▶ [Brief]: For every line that contains the string "agent", pull that line out of the material below.

###

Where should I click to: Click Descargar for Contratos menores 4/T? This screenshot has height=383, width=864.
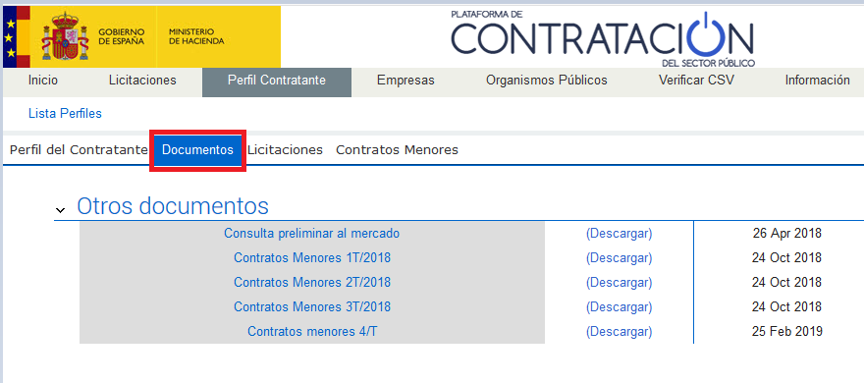click(619, 332)
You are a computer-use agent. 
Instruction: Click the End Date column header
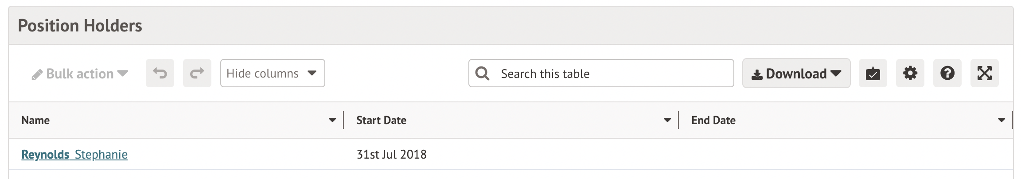(713, 121)
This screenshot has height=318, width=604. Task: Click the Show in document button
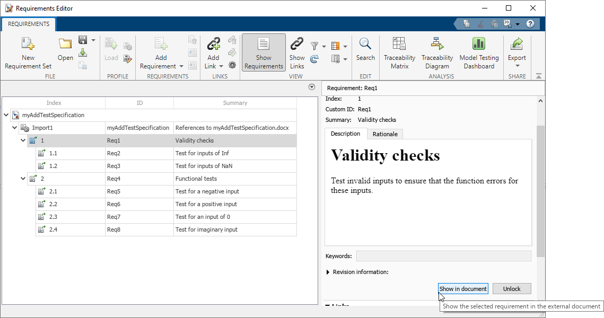tap(463, 288)
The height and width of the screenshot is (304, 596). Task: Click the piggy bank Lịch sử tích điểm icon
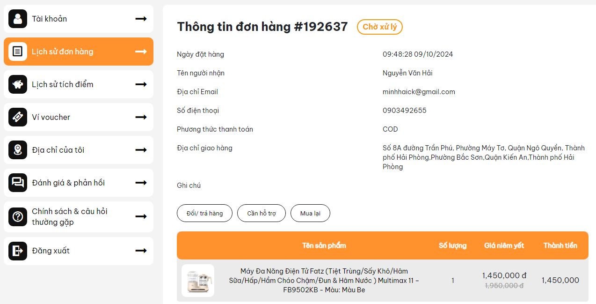18,84
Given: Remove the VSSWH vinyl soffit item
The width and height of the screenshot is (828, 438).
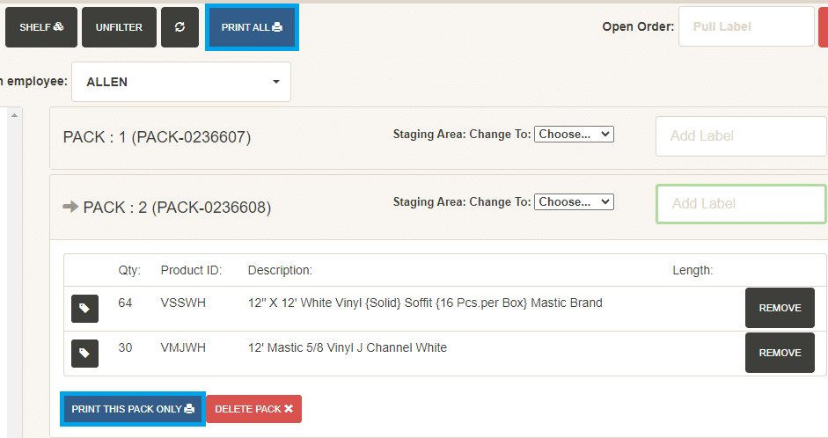Looking at the screenshot, I should tap(780, 308).
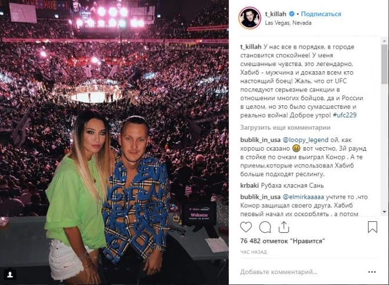Click the verified badge next to t_killah
The height and width of the screenshot is (285, 389).
[x=291, y=14]
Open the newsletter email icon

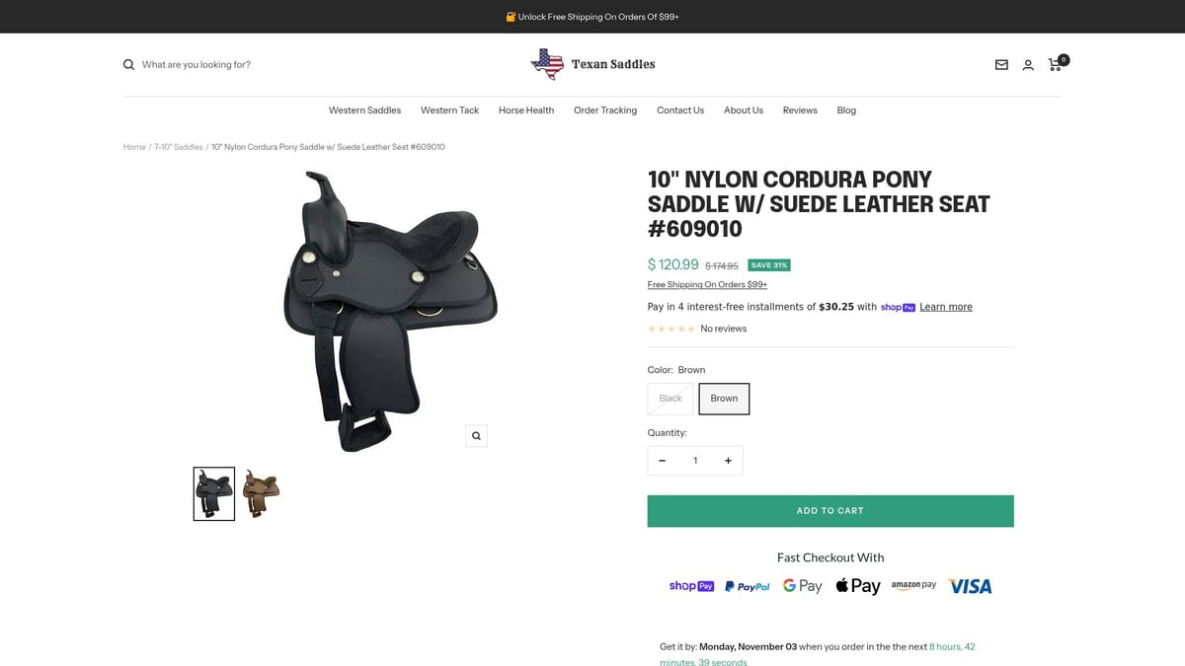(1000, 64)
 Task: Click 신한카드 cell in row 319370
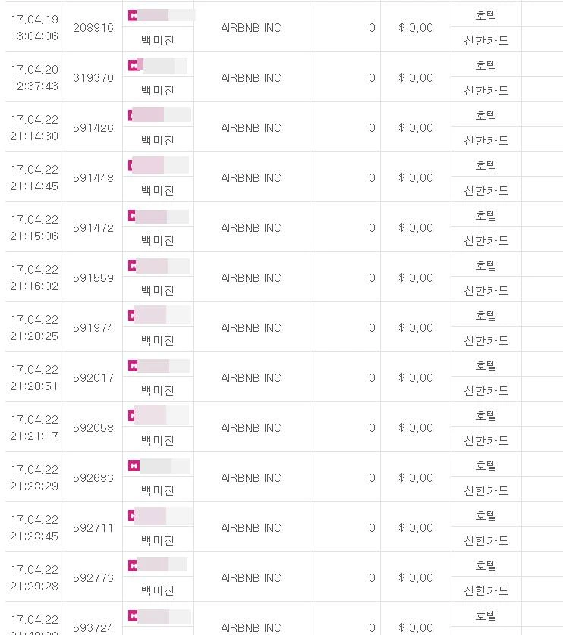point(486,90)
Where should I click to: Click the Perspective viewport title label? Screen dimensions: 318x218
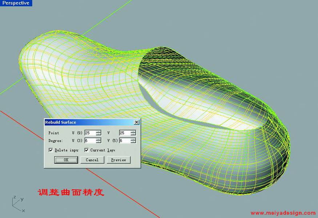[x=16, y=3]
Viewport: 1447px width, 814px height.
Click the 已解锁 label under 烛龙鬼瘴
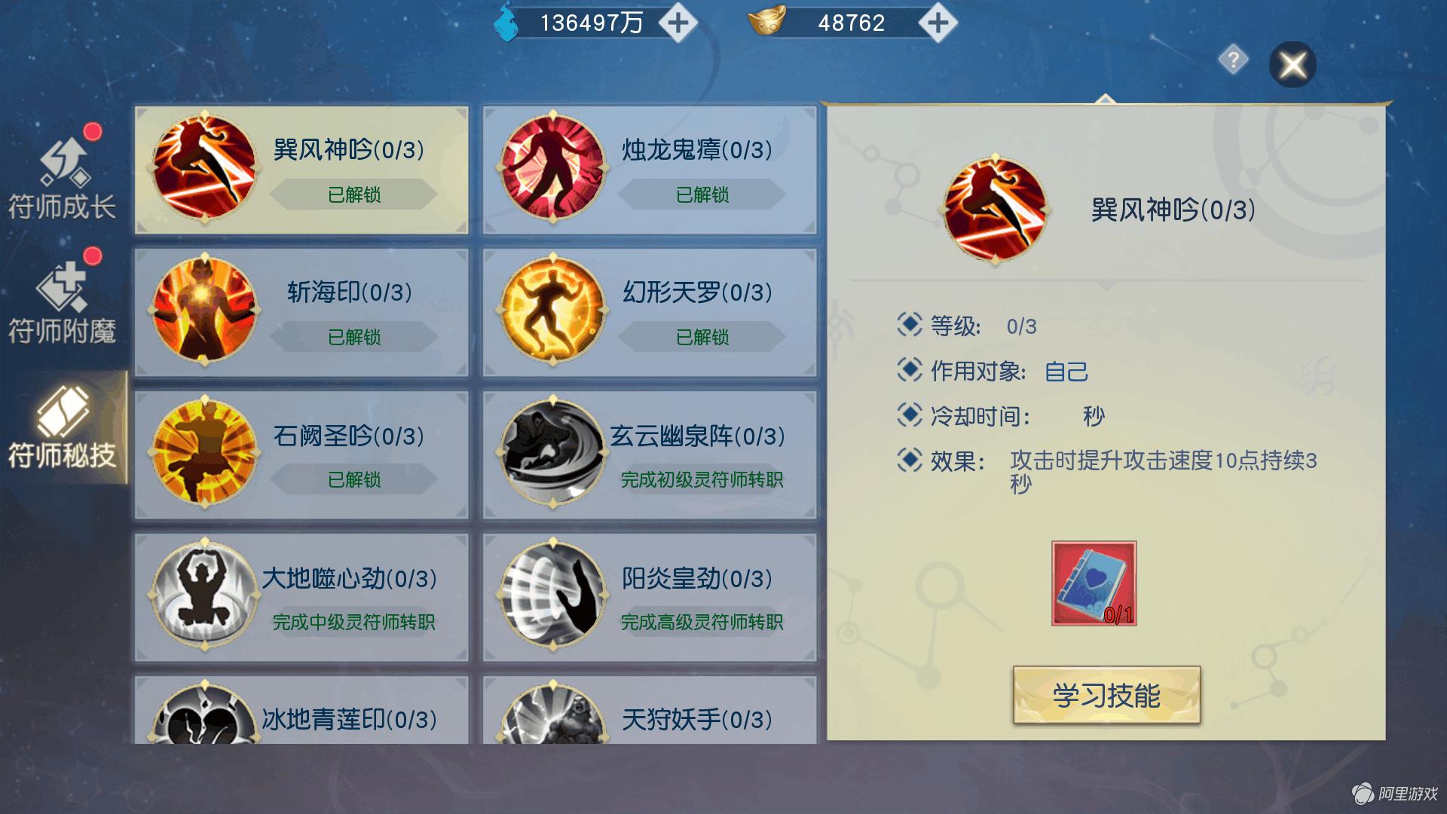tap(702, 194)
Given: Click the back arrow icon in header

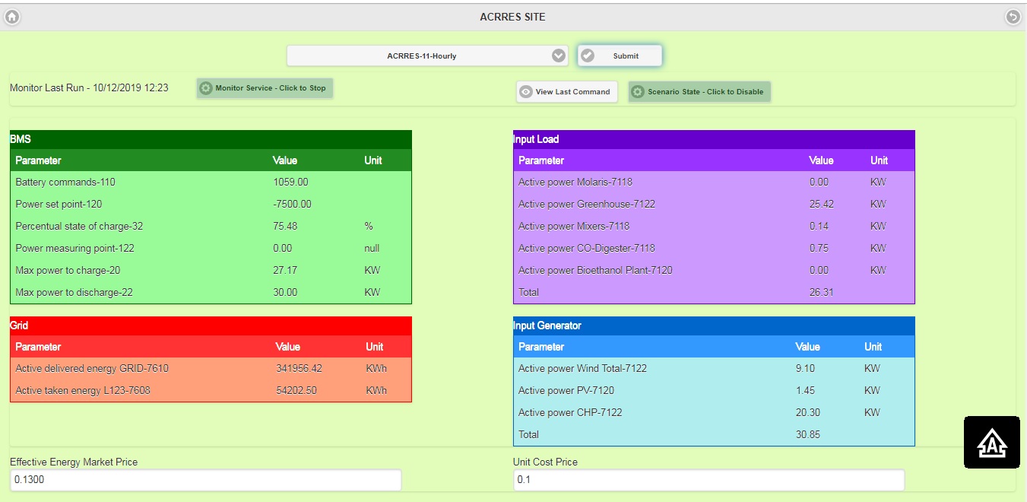Looking at the screenshot, I should click(x=1013, y=17).
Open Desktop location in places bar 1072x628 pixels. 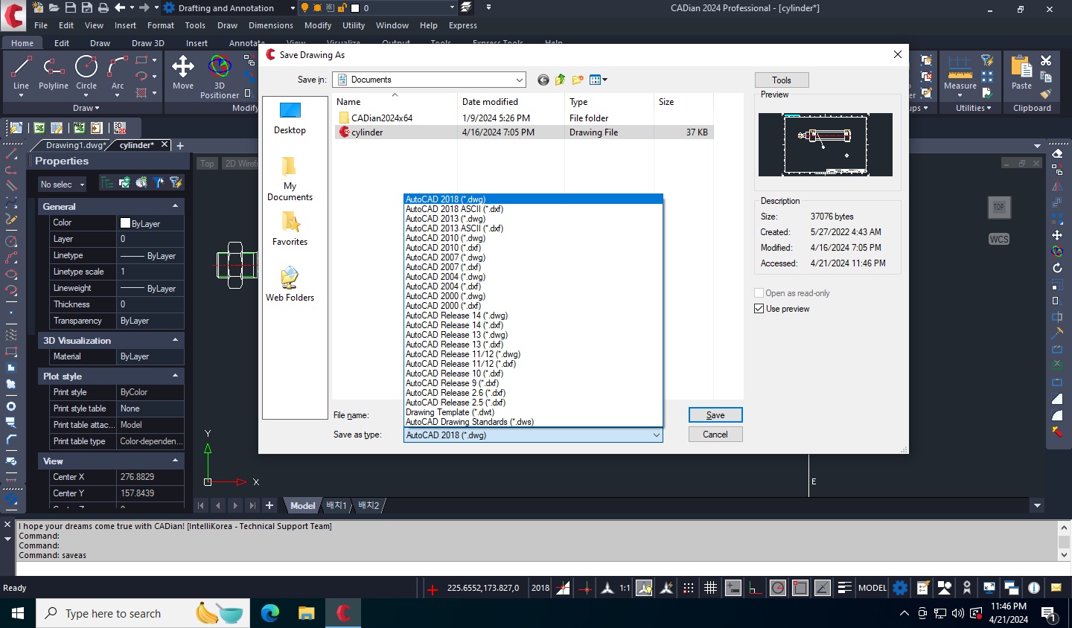(290, 118)
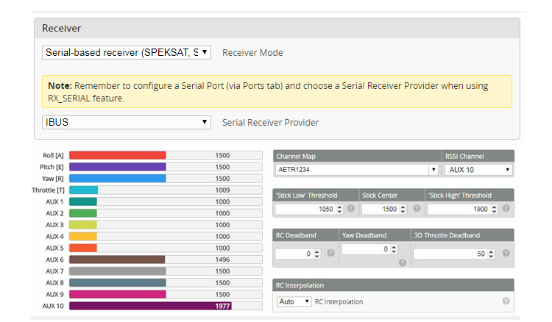Click help icon next to RC Deadband
The height and width of the screenshot is (322, 552).
click(330, 253)
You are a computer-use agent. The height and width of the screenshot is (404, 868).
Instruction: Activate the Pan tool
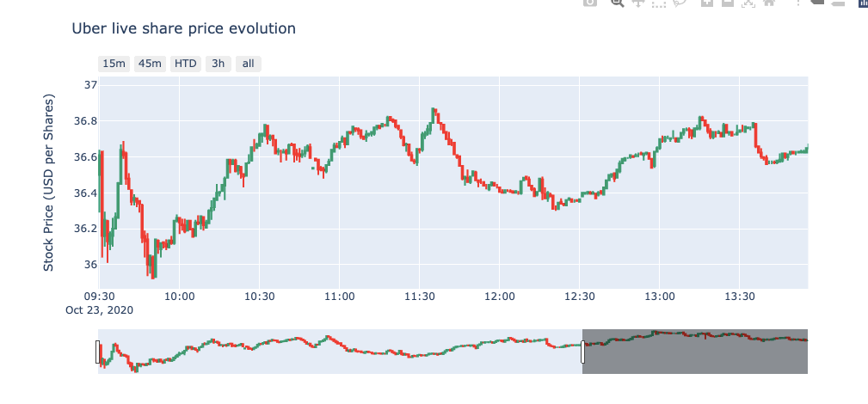point(638,3)
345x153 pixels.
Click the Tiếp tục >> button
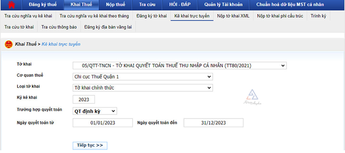90,145
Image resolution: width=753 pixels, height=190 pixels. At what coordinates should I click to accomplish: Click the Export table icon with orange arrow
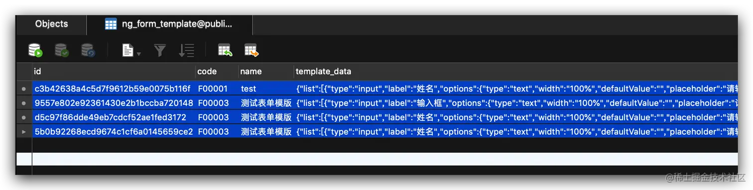pos(251,50)
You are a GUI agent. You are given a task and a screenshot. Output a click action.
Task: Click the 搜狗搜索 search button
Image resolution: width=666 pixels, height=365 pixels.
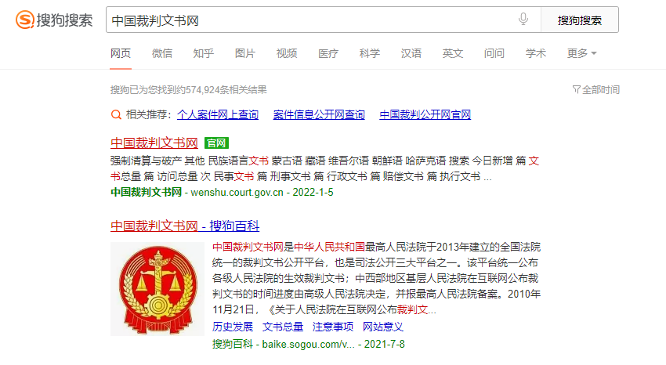pos(579,20)
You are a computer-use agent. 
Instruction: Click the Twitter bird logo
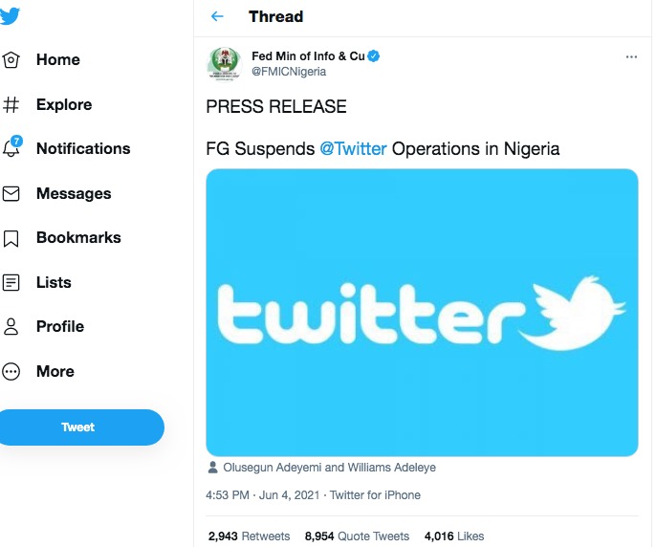[10, 16]

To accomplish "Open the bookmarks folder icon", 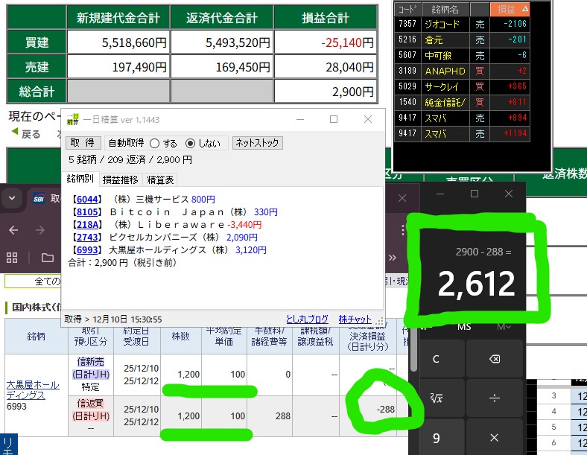I will pyautogui.click(x=47, y=258).
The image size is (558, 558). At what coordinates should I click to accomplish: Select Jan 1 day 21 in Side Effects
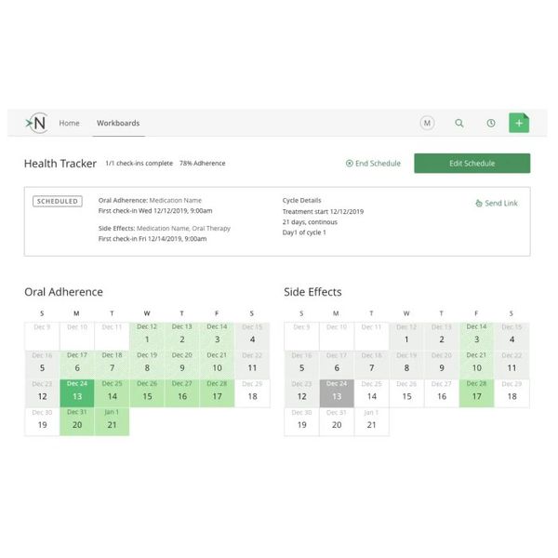pos(371,420)
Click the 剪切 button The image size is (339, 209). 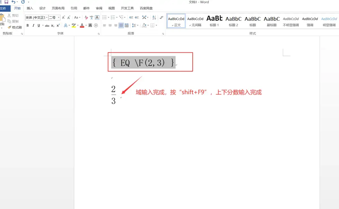pyautogui.click(x=14, y=15)
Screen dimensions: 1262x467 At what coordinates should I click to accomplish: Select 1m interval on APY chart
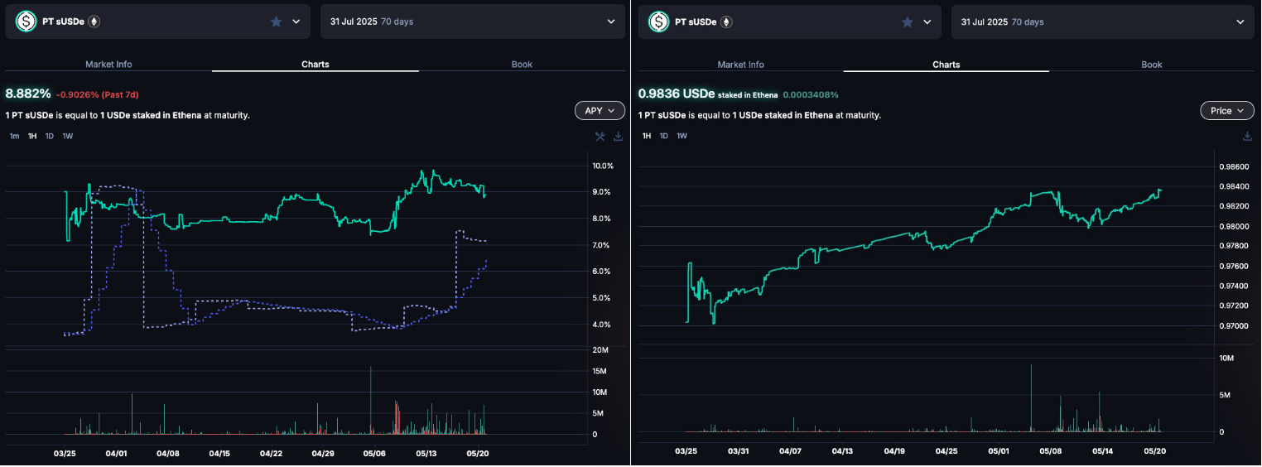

###

▶ [Output]:
You are a computer-use agent. 
You are a computer-use agent. The height and width of the screenshot is (404, 868).
You are a GUI agent. You are given a task and a screenshot. Output a click action.
You are a computer-use agent. 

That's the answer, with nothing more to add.